Whenever a line carries the word "navigation", pull it out of the entries.

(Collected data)
- Opening Delimiter -

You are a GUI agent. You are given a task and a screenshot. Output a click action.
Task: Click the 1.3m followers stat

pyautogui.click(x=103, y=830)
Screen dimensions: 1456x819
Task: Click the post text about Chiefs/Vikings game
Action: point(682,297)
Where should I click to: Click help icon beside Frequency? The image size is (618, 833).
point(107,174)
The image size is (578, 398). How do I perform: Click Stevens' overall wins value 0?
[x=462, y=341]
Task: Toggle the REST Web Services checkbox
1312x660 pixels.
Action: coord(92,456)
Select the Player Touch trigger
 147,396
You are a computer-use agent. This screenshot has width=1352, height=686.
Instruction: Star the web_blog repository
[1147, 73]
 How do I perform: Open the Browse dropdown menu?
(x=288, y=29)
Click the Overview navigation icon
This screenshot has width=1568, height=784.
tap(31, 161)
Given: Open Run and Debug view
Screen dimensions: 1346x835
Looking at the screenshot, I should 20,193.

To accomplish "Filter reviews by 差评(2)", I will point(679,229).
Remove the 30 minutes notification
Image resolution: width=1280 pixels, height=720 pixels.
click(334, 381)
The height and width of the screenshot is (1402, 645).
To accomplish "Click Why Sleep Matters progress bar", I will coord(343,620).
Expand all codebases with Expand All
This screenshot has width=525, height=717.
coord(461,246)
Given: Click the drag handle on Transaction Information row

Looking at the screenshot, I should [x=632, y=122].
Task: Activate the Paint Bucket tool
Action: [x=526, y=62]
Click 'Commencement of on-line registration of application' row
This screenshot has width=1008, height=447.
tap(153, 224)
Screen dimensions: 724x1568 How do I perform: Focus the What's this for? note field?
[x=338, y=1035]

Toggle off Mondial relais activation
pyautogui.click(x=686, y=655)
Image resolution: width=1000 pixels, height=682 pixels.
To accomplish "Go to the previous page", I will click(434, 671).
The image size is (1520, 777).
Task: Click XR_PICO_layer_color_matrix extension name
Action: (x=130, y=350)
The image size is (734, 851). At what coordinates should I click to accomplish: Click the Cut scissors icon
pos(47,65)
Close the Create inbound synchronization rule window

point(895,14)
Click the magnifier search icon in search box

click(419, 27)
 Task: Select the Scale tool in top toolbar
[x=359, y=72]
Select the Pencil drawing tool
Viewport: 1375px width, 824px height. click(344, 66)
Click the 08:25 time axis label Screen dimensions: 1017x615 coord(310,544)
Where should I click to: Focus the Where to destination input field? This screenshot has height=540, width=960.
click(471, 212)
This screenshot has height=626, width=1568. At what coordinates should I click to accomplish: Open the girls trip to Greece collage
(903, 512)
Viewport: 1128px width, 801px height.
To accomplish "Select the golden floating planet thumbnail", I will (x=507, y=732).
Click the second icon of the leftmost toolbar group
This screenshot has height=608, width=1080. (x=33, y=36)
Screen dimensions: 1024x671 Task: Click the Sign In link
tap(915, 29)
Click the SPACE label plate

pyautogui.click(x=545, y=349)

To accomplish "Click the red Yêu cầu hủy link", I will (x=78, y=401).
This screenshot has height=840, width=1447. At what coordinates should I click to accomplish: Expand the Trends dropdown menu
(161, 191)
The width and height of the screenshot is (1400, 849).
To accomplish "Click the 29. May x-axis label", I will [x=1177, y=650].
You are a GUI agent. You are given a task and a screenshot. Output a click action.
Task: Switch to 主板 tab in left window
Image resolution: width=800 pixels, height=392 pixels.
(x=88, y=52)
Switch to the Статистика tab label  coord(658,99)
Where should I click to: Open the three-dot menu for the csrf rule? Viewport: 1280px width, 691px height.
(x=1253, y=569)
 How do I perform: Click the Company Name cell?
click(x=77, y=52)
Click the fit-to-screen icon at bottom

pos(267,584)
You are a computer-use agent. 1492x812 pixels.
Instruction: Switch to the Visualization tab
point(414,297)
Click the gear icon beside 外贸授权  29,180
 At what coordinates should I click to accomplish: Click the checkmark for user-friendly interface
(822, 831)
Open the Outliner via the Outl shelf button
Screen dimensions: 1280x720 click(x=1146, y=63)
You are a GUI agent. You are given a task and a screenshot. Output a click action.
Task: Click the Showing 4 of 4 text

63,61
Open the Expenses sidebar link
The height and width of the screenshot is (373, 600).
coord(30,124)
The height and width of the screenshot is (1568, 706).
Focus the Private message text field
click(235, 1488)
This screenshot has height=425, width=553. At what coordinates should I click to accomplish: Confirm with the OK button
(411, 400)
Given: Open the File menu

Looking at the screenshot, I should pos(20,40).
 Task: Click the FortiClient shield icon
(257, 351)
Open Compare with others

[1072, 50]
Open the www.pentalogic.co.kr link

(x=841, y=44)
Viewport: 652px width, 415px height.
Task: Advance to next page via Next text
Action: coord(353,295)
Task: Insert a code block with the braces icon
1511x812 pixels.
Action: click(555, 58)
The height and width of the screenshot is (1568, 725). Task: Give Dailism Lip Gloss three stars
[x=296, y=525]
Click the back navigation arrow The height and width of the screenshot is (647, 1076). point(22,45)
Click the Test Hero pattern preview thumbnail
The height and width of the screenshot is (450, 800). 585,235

- Closing Delimiter -

— TASK RESPONSE —
Click the Overview navigation icon
Click the back navigation arrow The height and width of the screenshot is (647, 1076). point(22,45)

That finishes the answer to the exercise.